** Start of Materials provided **

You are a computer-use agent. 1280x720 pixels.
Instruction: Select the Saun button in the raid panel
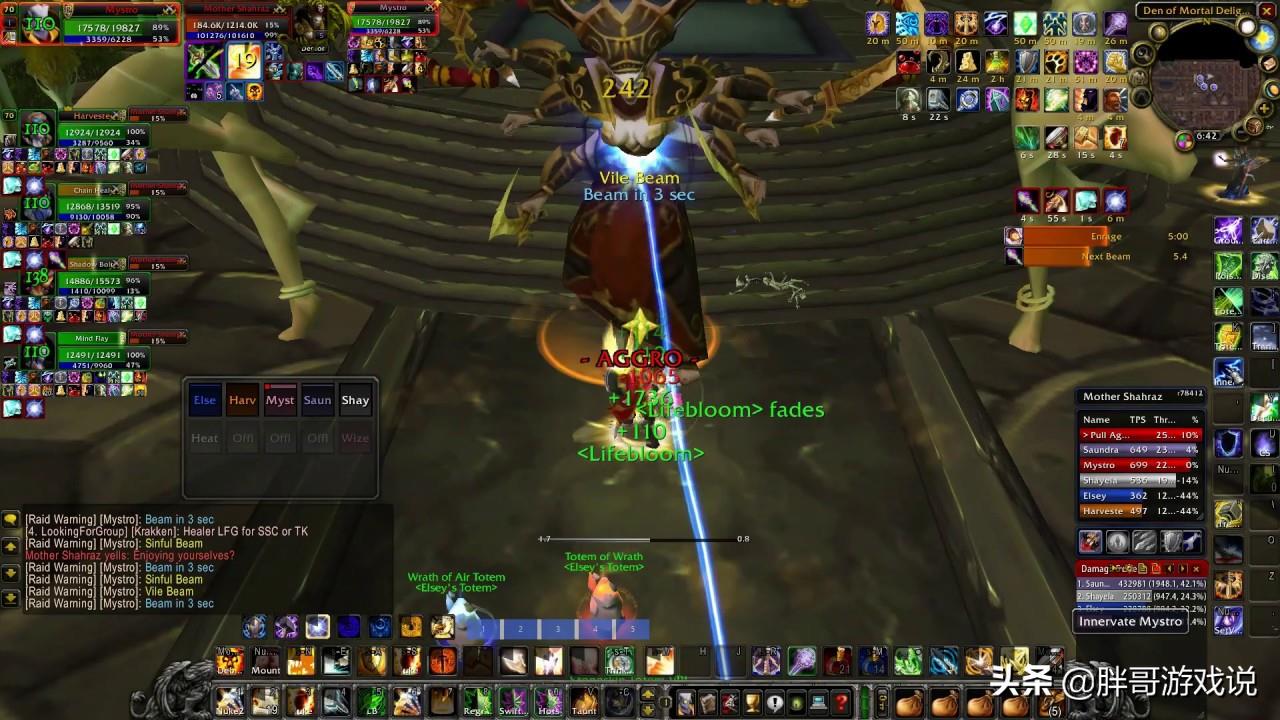317,400
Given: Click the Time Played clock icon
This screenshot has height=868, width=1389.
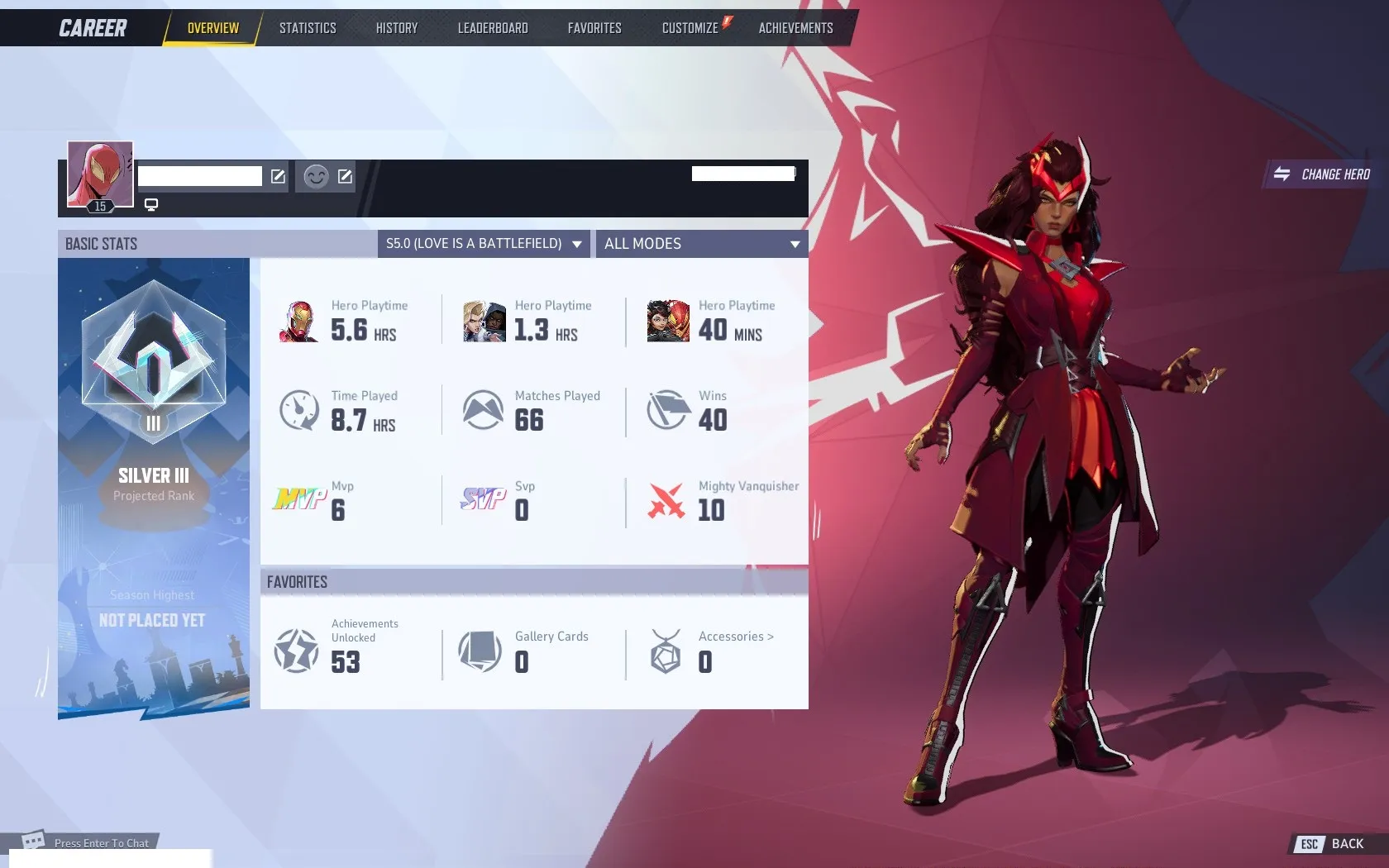Looking at the screenshot, I should [300, 411].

** End of Materials provided **

▶ [Work instructions]: Copy out every one of the records above word for word, and leave the pictures out.

▶ [Task answer]:
You are a computer-use agent. 1280x720 pixels.
Instruction: Select the Saun button in the raid panel
317,400
Given: Click the Time Played clock icon
This screenshot has height=868, width=1389.
Looking at the screenshot, I should [300, 411].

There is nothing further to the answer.